Let’s just wait for Mark Liberman’s verdict.
So it was indeed Somali. As I documented on my blog (and not here, since I didn’t want to edit this page before the solution was published), I understood the oblique reference to an European event in the end. The assassination of Theo van Gogh, a Dutch film maker, was linked to threats against Ayaan Hirsi Ali, his colleague in the making of the film Submission, a Somali refugee and now a member of parliament.
Here, for the record, the three sentences in standard Somali spelling:
I believe that mine isn’t so bad, even though it is a bit overtranscribed (“índzumaxká” instead of in dumarka). The aural a/o distinction needs fine-tuning, but confounding d/ds/z/s/dz/ts, b/v/p and k/x/q/c is probably difficult to avoid. What I’m surprised about is the l/s confusion.
When working on and solving the first of Mark Liberman’s language quizzes, I was convinced that for a non-European and/or non-Indoeuropean language the problem would be too hard. It would indeed have been were Somali not written in the Latin alphabet. Google came into it at a crucial point, like it did for Jonathan Mayhew (see Mark Liberman’s solution details), whose method was rather more whimsical, though.
Thus, if the language employs a common enough alphabet, such puzzles are solvable. Next time, we have to expect one that has an ideographic writing system, or none at all.
Interesting, too, that the Google method allows us to actually understand a word, guriga from an obscure bit of language. And had I transcribed in dumarka correctly, I would even have found out the topic of the sample (domestic violence), as it becomes clear by clicking on the Google link above.
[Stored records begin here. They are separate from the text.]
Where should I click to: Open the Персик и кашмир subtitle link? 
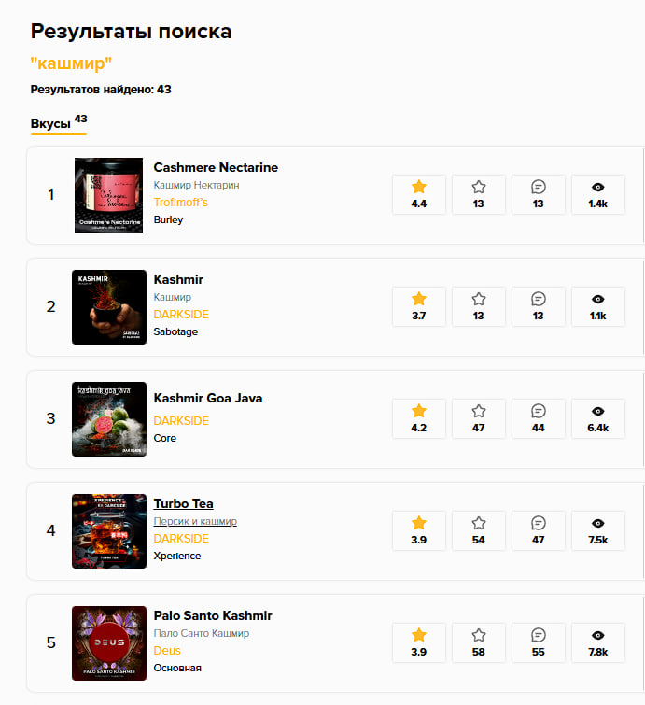coord(195,521)
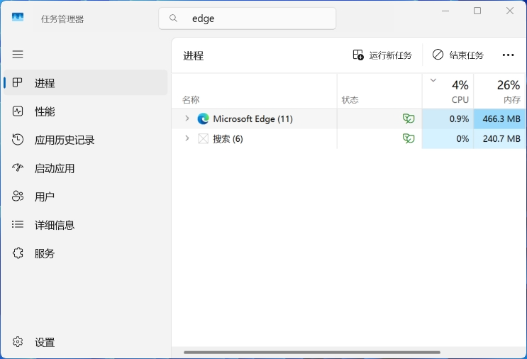Open the 详细信息 page

coord(54,225)
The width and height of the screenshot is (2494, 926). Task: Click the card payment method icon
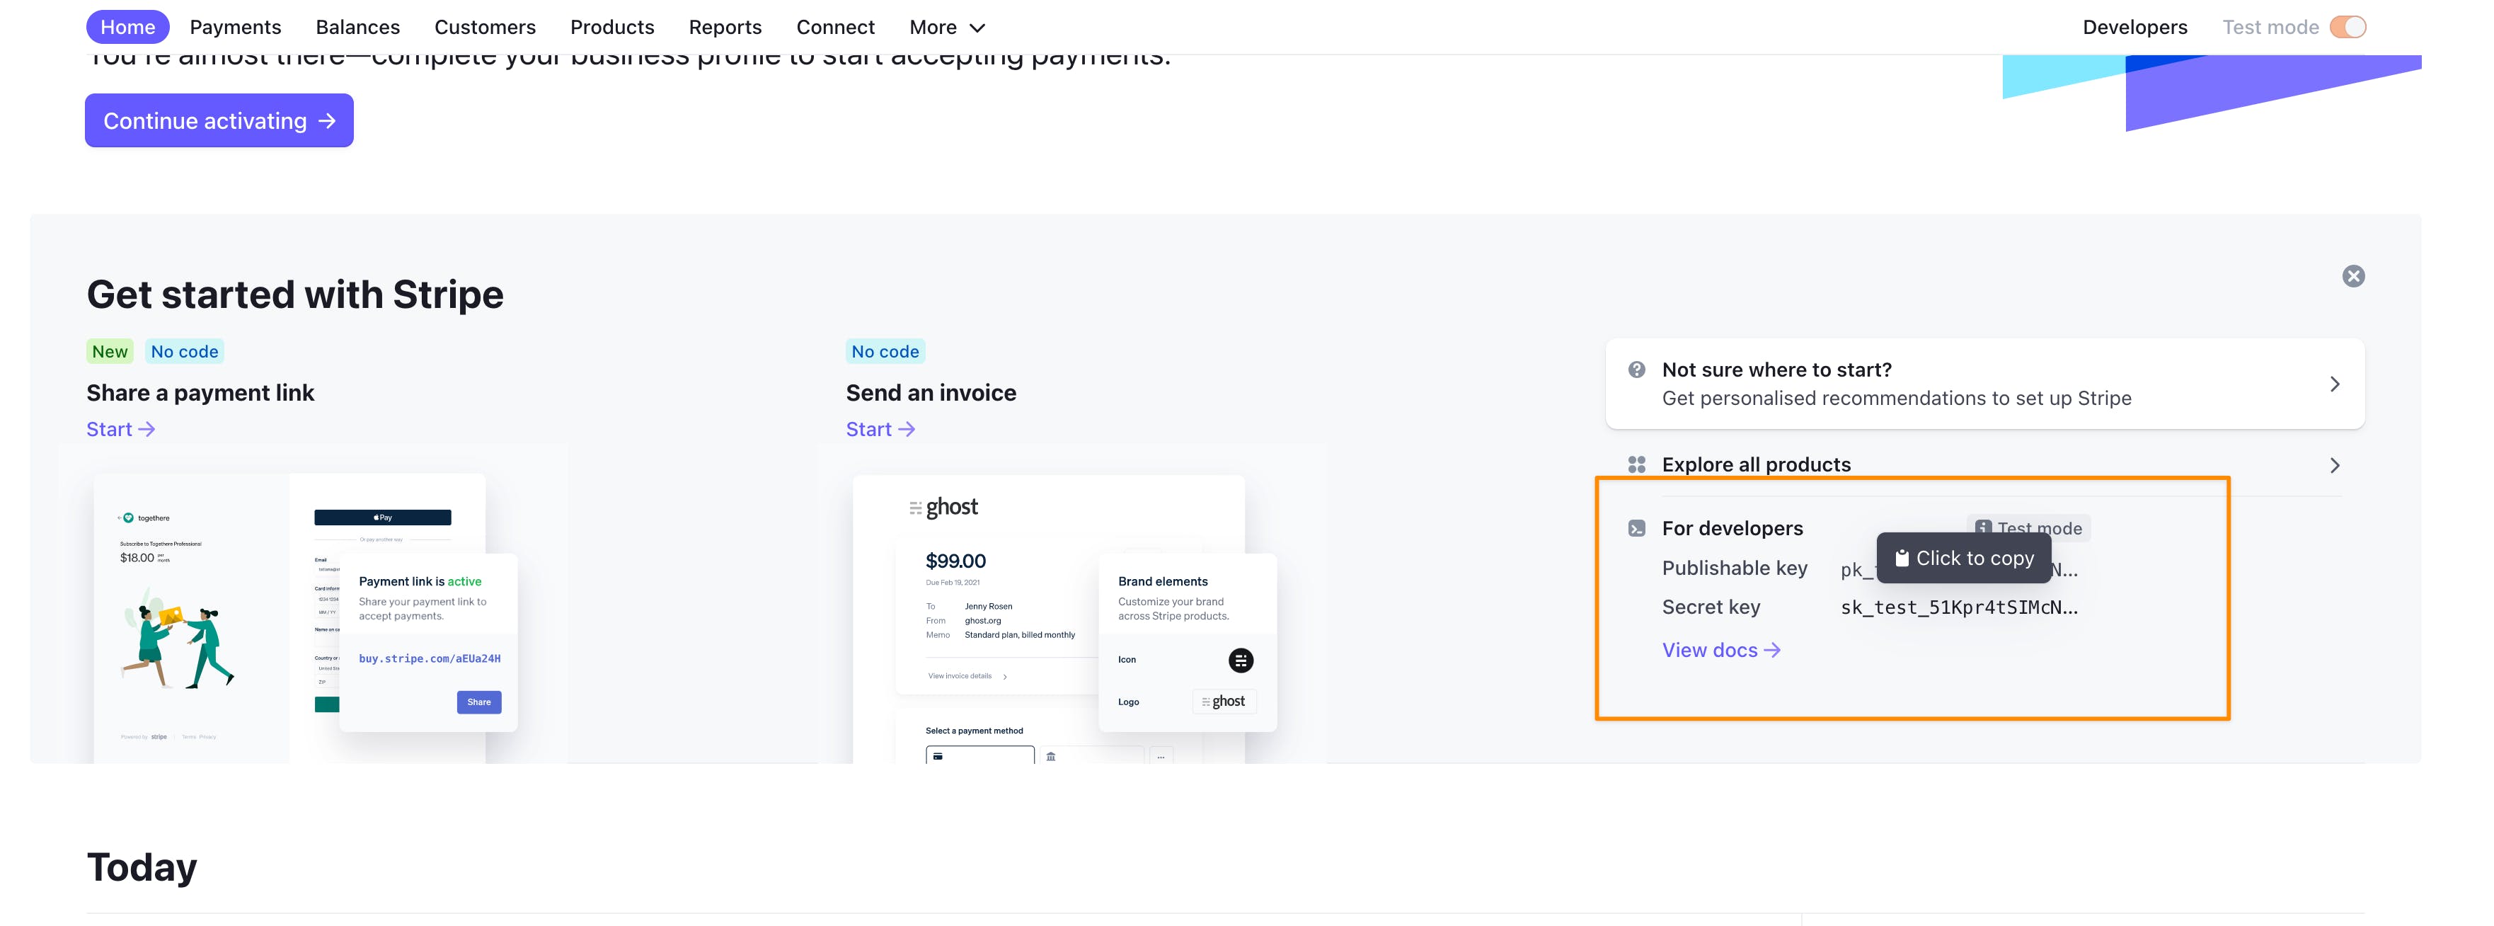pyautogui.click(x=938, y=756)
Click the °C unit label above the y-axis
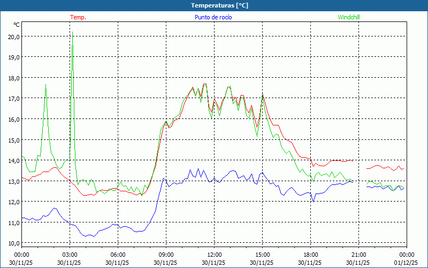The height and width of the screenshot is (268, 428). (x=16, y=25)
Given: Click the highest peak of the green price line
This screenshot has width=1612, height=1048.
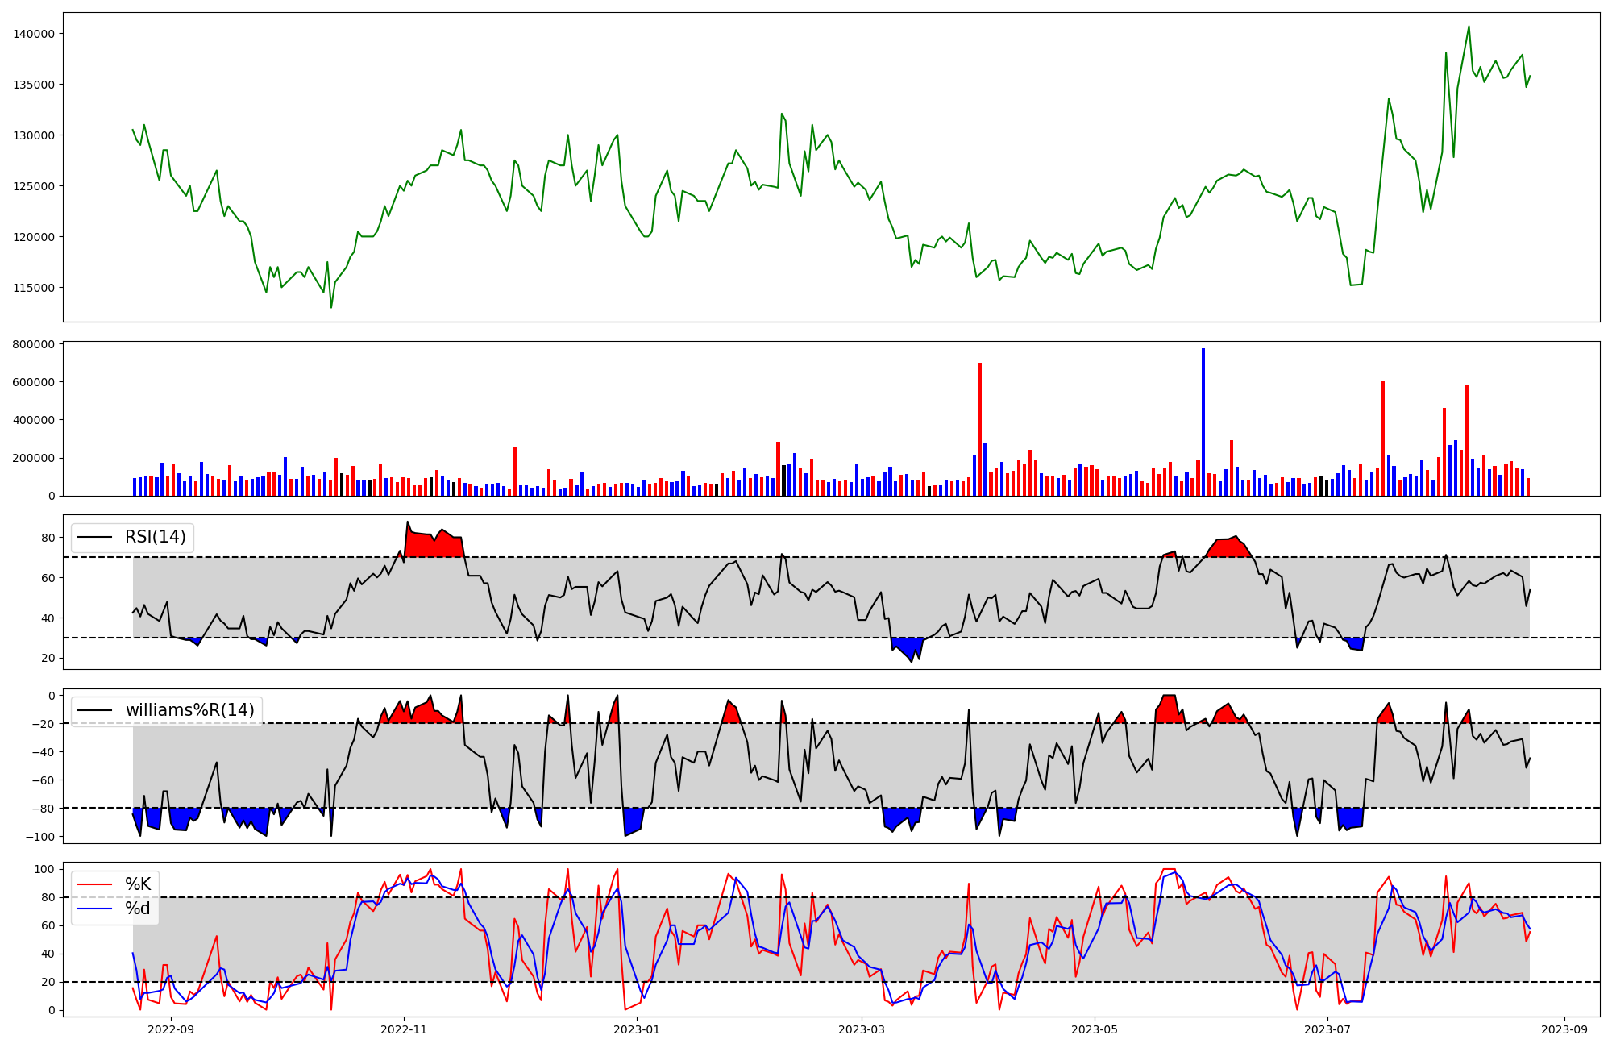Looking at the screenshot, I should pyautogui.click(x=1469, y=27).
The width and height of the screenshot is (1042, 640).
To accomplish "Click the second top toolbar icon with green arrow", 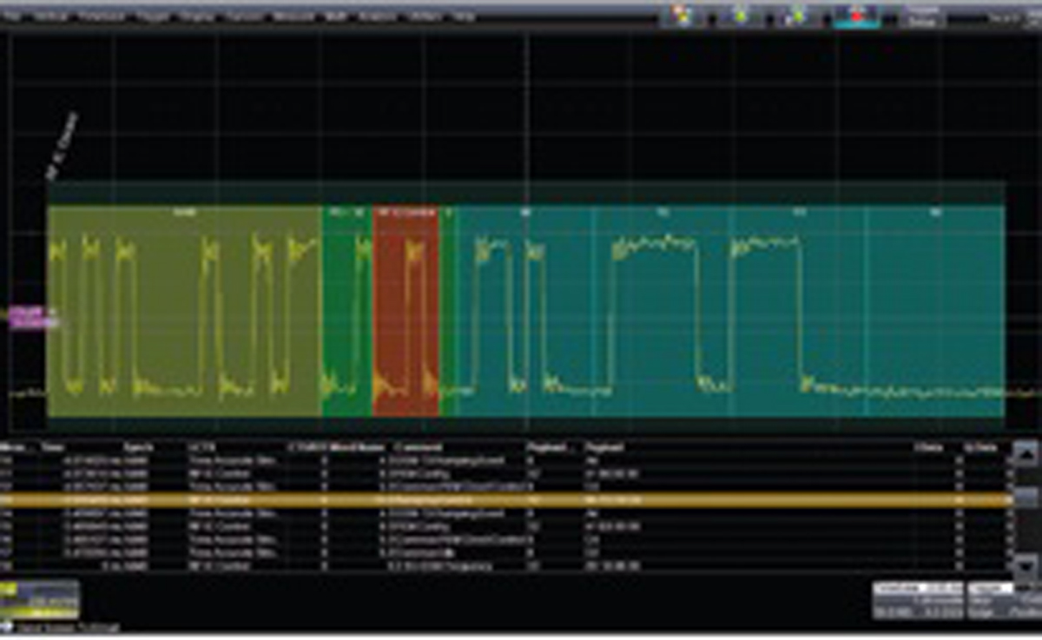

To learn about Somali, Prof. Liberman’s pages from his 1998 field linguistics course are excellent. So, yes -k(g)a is a morpheme (definite article), and so are some of the -o endings (plural) and, I believe, -yihiin and -tahay. There is also a page of proverbs, accessible by clicking on morphological exercise.
The proverb that sparked the entire quiz, is the following:
Naag ha kaga jirto guri ama god.
(A woman’s place is in the home or in the grave.)
(Remember, the base of all this is about violence against women and those men who are on their side.) Strangely, or interesginly, the word for woman here, naag, is different from the one in the samples, dumar. A distinction between the generic and the particular?
Oh, and Somali has at least 46 words for camel, even if “Eskimo” doesn’t have a mind-boggling number of words for snow. (But then, vistiting exactly two web pages gives me about 155 English terms for dog, and don’t get me started on car.)